I will get the ATR into the driver for next release.

Also found this: https://pivkey.zendesk.com/hc/en-us/articles/208029123-PIVKey-and-OpenSC-Middleware Which says: "OpenSC may not support the PIVKey X.509 Certificate for Card Authentication (9E Key). That is because with PIVKey this certificate is secured with the User PIN." I am sending PIVKey a note on this and how OpenSC can add future cards.

So, based on your explanation. Is this a problem with how the cards are being configured by our team? Or is this a problem with this brand of PIV card?

You did not say how you are configuring the cards, or that you have a team. Since one can buy a single card, you could be doing this for yourself. Based on your github account, looks like you work for the state of Louisiana.

The card has a zipped certificate. https://shop.pivkey.com/products/C70-Series/ says: "Converged Physical & Logical Access in One Smart Card" and has 4 versions and come with or without a "pre programmed certificate" So I assume the card came with a "pre programmed certificate".

It is not clear if you intend to use these for "Physical access" or "Logical access" or both. "Physical access" would include things like door locks. "Logical access" would include authentication to network services like web servers, Active Directory login, email services including signed and/or encrypted email and signed documents. Here the certificates and key are issued by a trusted CA, like a government agency or even a local Active Directory Domain.

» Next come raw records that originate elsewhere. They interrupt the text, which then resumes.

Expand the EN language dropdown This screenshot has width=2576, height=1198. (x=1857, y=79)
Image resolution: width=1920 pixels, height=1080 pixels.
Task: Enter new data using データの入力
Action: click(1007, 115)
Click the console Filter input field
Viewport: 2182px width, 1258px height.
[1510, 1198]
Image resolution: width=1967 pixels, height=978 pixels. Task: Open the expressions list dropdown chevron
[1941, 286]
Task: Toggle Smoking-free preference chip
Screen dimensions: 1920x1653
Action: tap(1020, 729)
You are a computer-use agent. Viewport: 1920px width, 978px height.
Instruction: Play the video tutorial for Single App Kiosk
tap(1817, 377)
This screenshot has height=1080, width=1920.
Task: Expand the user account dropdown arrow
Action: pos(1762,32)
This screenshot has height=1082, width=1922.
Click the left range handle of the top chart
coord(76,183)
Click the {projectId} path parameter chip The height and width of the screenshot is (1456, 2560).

NIST PIV specifications can support both. PIVKey has added some additions and has two "issues" that differ with the NIST standards.

The "pre programmed certificate" (and the 9E key) are set by the card vendor and usable for Physical Access. but could be over written, or if not need buy the cards without a pre programmed certificate, or issue the key and certificate locally.

With logical access cards are usually issued by some organization or government agency as part of an ID card with the 9A authentication certificate and key for authentication, with a user ID, and a 9C signature key and certificate used for signatures with an e-mail extension and a 9D key and certificate used for encryption. The 9D key be held by a key escrow system so as to recover encrypted data. https://csrc.nist.gov/glossary/term/key_escrow_system. The 9E key and certificate are usually not used with Logical access.

Depending on your needs you may want to look at the federal government approved cards at: https://www.idmanagement.gov/approved-products-list-piv/#approved-piv-cards

In addition to the approved PIV cards many vendors or open source versions of PIV cards or applets are out there.one.

chadr commented 2 years ago

Appreciate the help and knowledge tranfer! Would it helpful to you if I donated one of our new cards to the project?